[edição 21 | tempo de leitura: 7 minutos]
Você acredita que um brinquedo é capaz de mudar a forma como uma geração entende ou fala sobre um assunto?
A edição de hoje é sobre ela, amada e odiada na mesma medida ao redor do mundo todo, a primeira e única: Barbie.
Mas não é só sobre a boneca, sobre o filme ou sobre tudo que já falaram por aí. É sobre aquilo que quase ninguém presta atenção.
Tá afim de descobrir?
Em 2022, meu quarto, que já era pequeno, diminuiu ainda mais quando minha irmã nasceu. Não tinha espaço para muita coisa, mas fiz questão de reservar uma parte de destaque pro meu brinquedo preferido: a Barbie Princesa Noiva.
Meu pai parafusou uma prateleira bem em cima da minha cama e todas as noites eu pegava no sono olhando para ela.
Conforme minha irmã crescia, mais Barbies chegavam em casa. Juntando nossas bonecas fizemos uma mini coleção: médica, veterinária, bailarina, cantora. Uma delas tinha um carro, a outra um cavalo.

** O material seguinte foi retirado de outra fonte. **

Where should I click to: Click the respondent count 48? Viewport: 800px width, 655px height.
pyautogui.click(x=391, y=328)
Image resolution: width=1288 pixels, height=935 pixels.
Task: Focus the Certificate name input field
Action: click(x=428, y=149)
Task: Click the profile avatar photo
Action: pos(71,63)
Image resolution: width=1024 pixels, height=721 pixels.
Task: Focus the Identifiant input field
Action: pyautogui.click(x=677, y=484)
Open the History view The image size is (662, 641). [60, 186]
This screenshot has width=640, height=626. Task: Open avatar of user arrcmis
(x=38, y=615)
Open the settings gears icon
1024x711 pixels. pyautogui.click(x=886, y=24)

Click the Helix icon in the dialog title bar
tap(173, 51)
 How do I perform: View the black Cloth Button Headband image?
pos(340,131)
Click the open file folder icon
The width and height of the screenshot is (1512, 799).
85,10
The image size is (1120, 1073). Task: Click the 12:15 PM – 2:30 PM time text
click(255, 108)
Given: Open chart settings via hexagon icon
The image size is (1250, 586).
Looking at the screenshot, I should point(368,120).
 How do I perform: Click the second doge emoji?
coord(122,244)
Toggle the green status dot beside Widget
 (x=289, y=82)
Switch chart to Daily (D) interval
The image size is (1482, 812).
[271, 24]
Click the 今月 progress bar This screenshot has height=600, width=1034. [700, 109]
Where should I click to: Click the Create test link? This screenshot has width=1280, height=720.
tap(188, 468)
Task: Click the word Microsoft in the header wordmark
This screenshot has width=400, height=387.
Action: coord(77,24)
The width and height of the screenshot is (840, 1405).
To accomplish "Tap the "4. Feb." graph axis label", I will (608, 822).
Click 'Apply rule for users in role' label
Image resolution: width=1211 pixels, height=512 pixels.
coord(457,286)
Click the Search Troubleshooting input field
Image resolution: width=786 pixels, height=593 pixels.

Durante a brincadeira a gente trocava as roupas: a bailarina virava princesa, a princesa virava motorista, a motorista virava médica.
Quanta combinações e possibilidades de histórias moravam ali naquela prateleira com algumas poucas bonecas?
A Barbie é aquele tipo de brinquedo em que a brincadeira não vem pronta. Ela é só um veículo para para inventar histórias, construir cenários e roteiros.
E essa é a verdadeira brincadeira.
Sentada no chão, quase sempre acompanhada da minha irmã e a da minha prima, eu sem perceber comecei a explorar os cenários possíveis do meu futuro como uma mulher adulta.
Com o que eu poderia trabalhar?
Qual casa eu gostaria de ter?
De qual cor seria o meu carro?
De lá pra cá muitos anos se passaram mas, ainda hoje, quando entro em uma loja de brinquedos, sempre dou um jeito de passar no corredor onde ela está. Enquanto olho as prateleiras, por um segundo, me sinto uma menina de novo.
Mas foi só recentemente que voltei a pensar nela com mais frequência. A euforia que acompanhou a divulgação do filme da Barbie me fez pensar:
O que a Barbie tem de tão especial?
Afinal, 64 anos e muitas versões, profissões, roupas e acessórios depois, as crianças continuam respondendo "sim” se você perguntar se elas conhecem essa boneca.
O que realmente faz a Barbie ser tão especial é o seu propósito: inspirar as meninas a sonharem alto e a se tornarem o que quiserem. A partir dessa clareza, a Barbie consegue se reinventar e se reconectar com seu público, evoluindo ao longo do tempo as suas estratégias de marca, negócio e comunicação. (LAJE)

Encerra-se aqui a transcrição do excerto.